Requirement ▸ From the listing below, reproduce exactly the lines starting with the one with "The width and height of the screenshot is (1216, 657)." and going on through the one with "You are a GUI", both ends kept. No picture is copied.

Task material ▸
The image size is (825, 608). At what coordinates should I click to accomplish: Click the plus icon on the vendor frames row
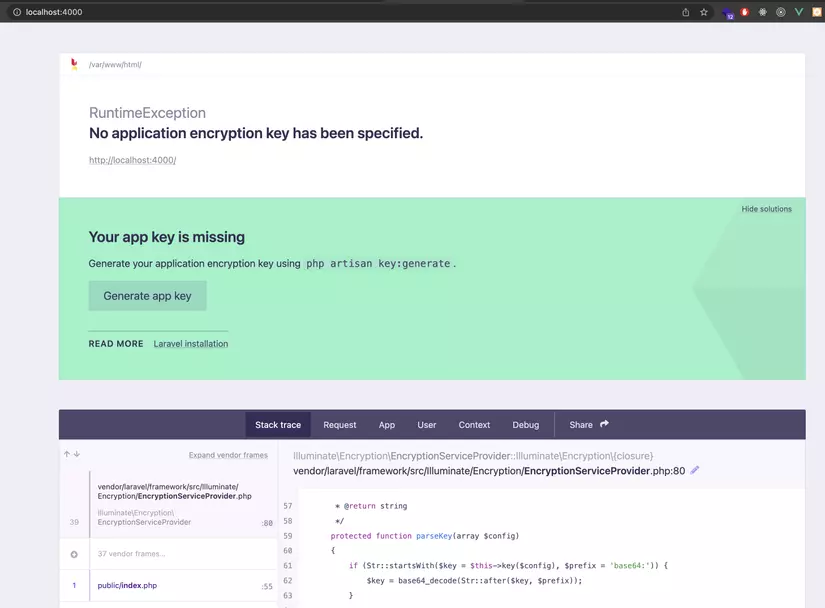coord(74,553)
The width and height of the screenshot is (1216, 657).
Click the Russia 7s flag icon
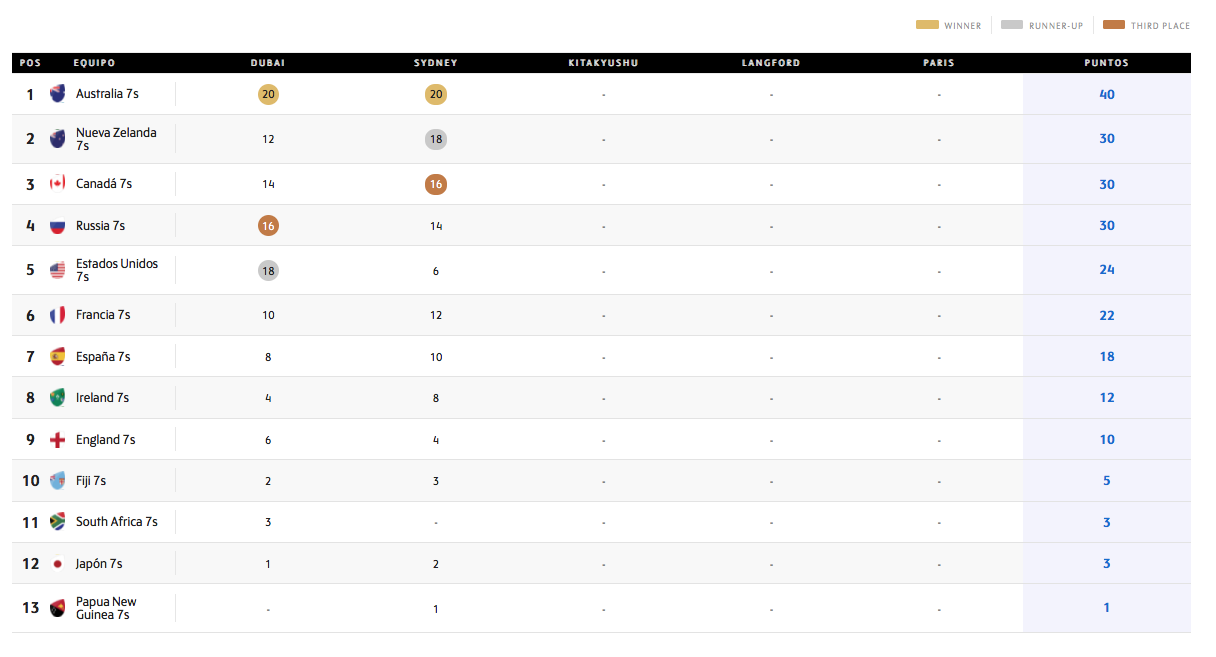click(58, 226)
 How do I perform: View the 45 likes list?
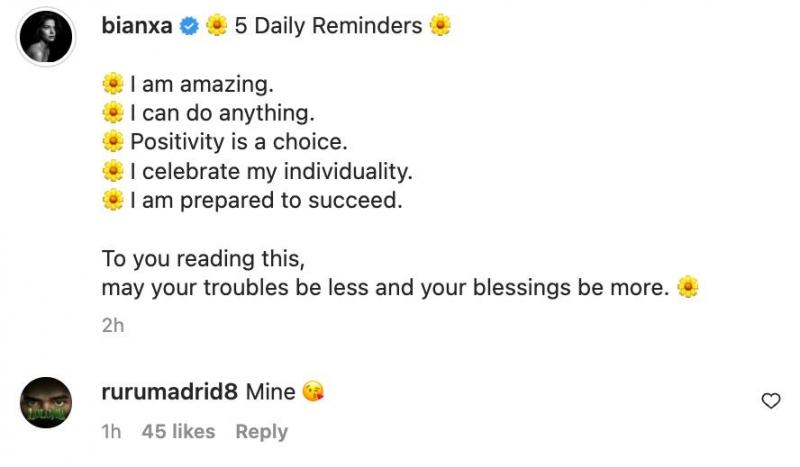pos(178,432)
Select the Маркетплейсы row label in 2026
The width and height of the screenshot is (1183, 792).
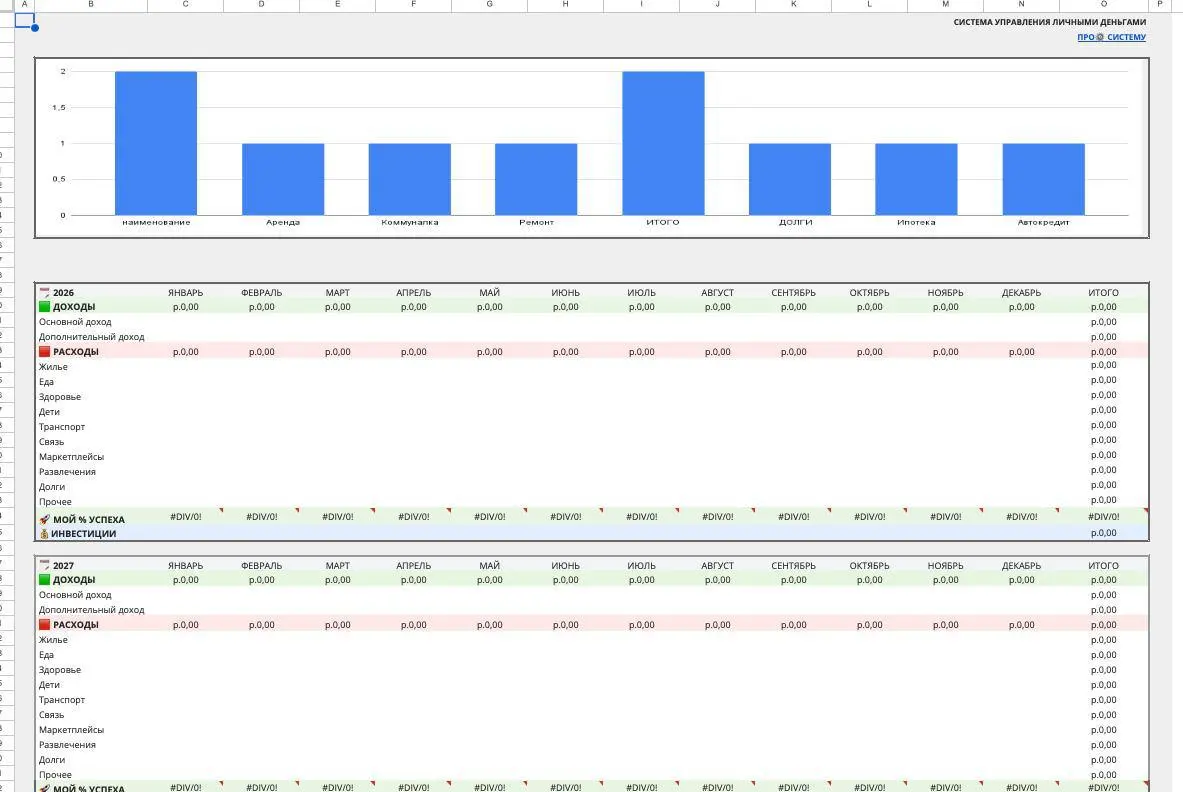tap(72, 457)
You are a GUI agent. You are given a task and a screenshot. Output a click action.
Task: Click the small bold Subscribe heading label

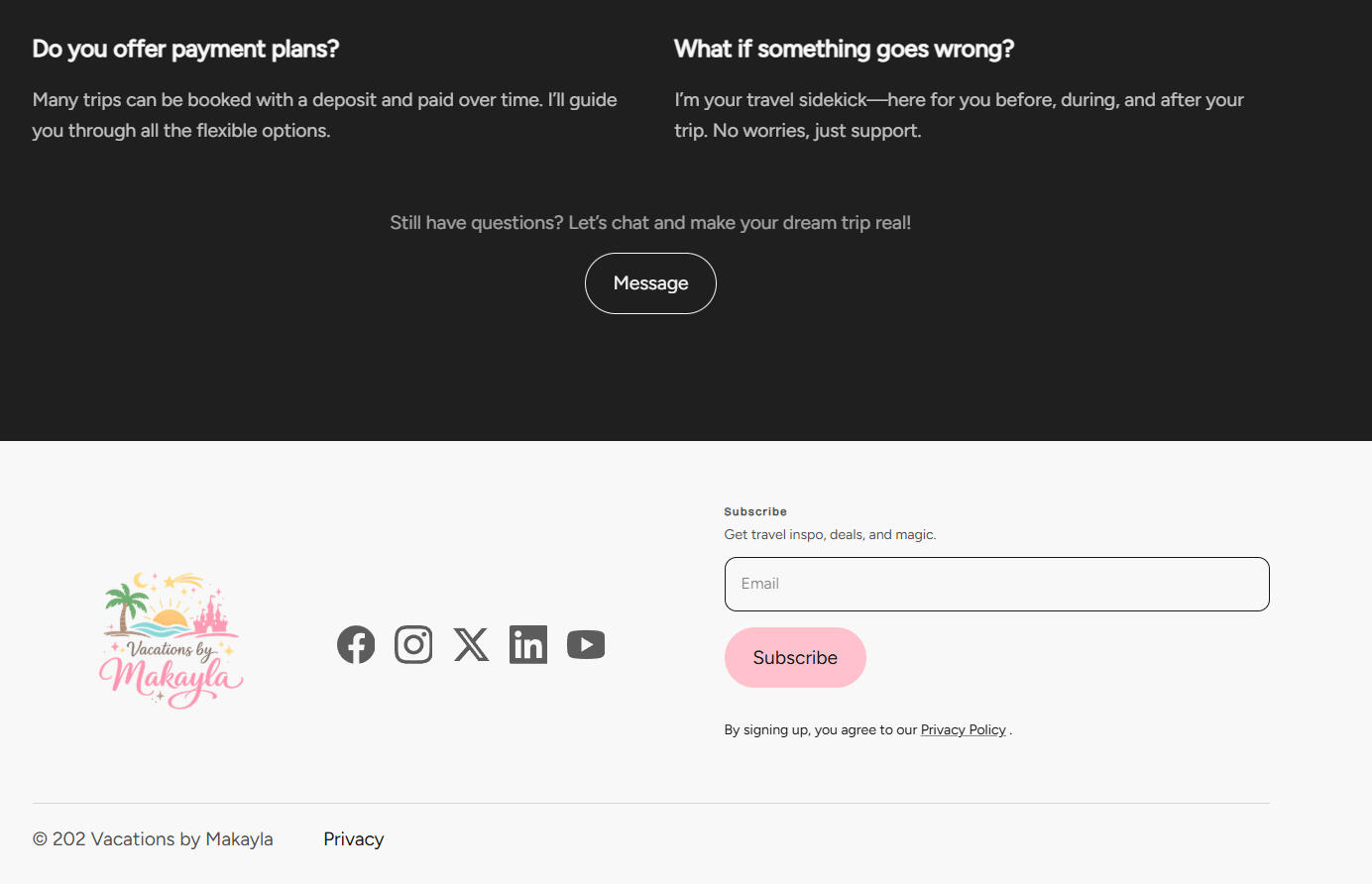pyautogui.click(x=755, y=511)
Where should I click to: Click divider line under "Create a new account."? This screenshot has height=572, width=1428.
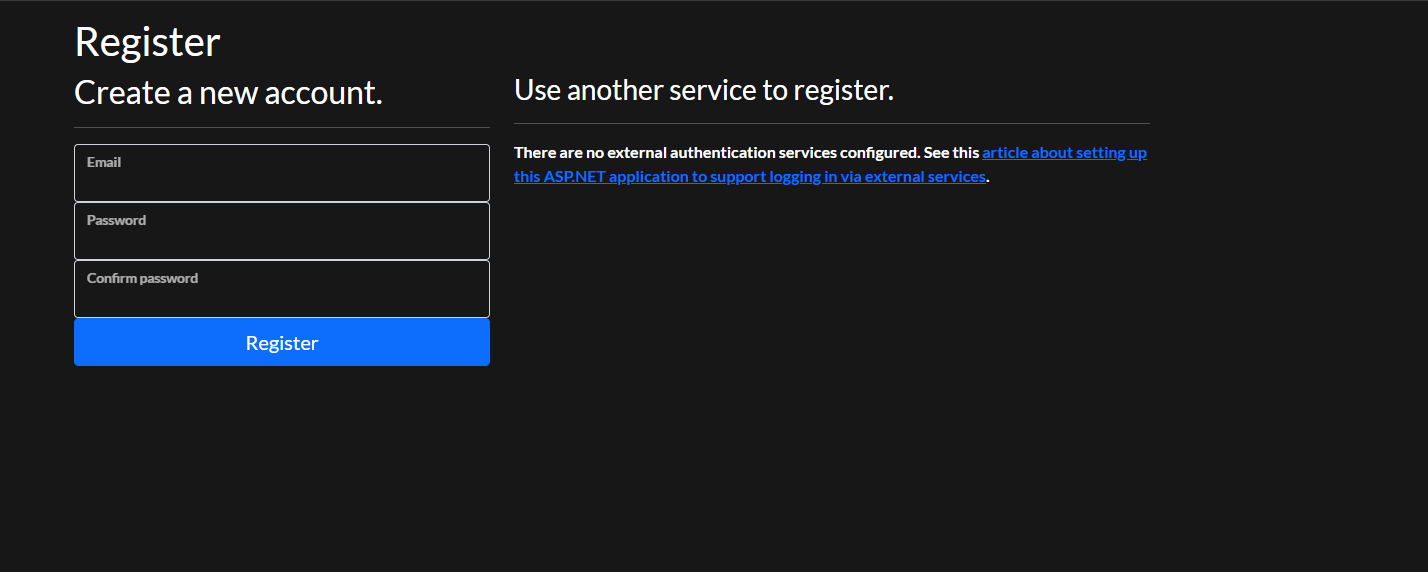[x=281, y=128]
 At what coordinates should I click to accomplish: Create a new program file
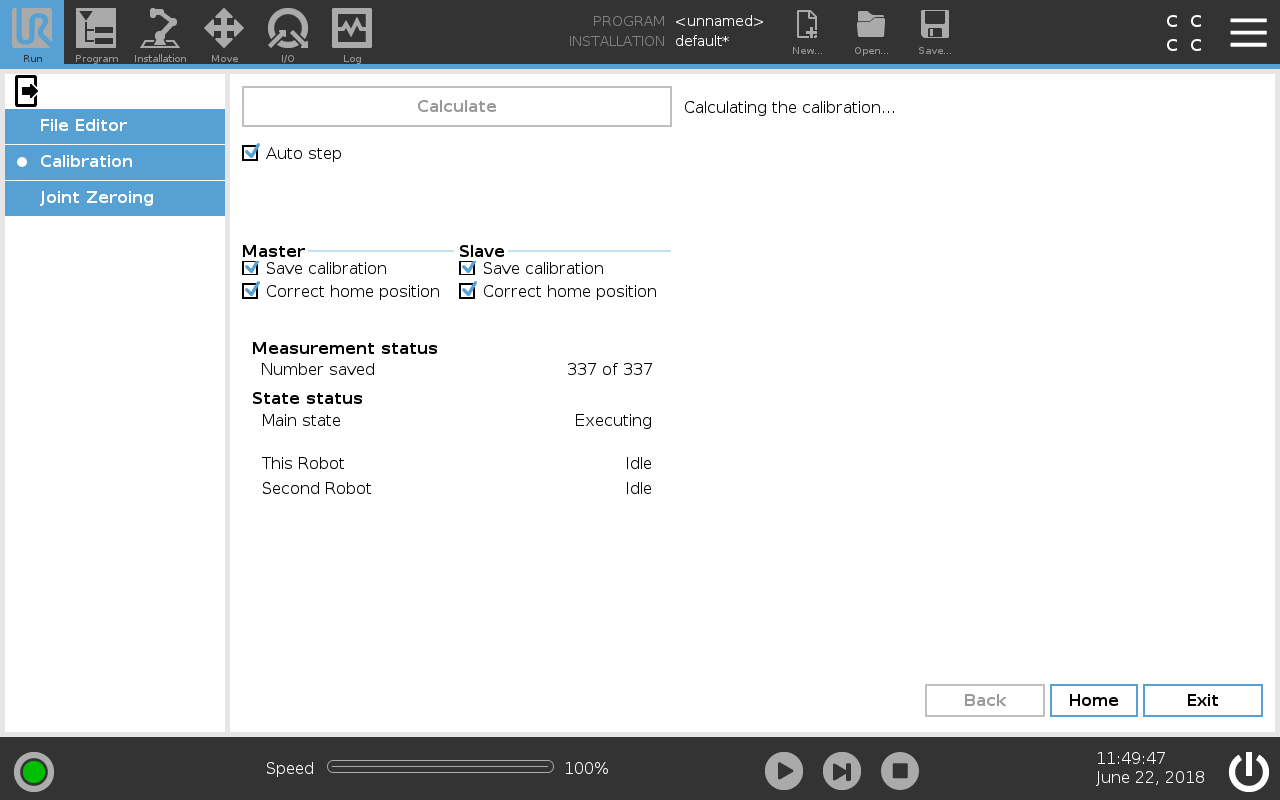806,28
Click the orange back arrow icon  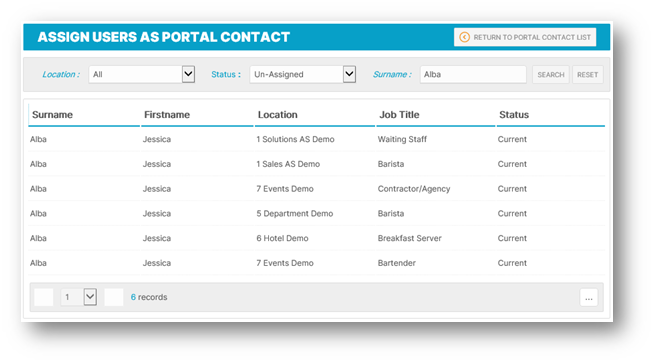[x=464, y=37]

Answer to the exercise ▸
The width and height of the screenshot is (1216, 657).
Click the Russia 7s flag icon
click(58, 226)
 How do I perform: View the 45 likes list?
pos(178,432)
Select the Маркетплейсы row label in 2026
The width and height of the screenshot is (1183, 792).
tap(72, 457)
You are a GUI agent. You are given a task and a screenshot. Output a click action.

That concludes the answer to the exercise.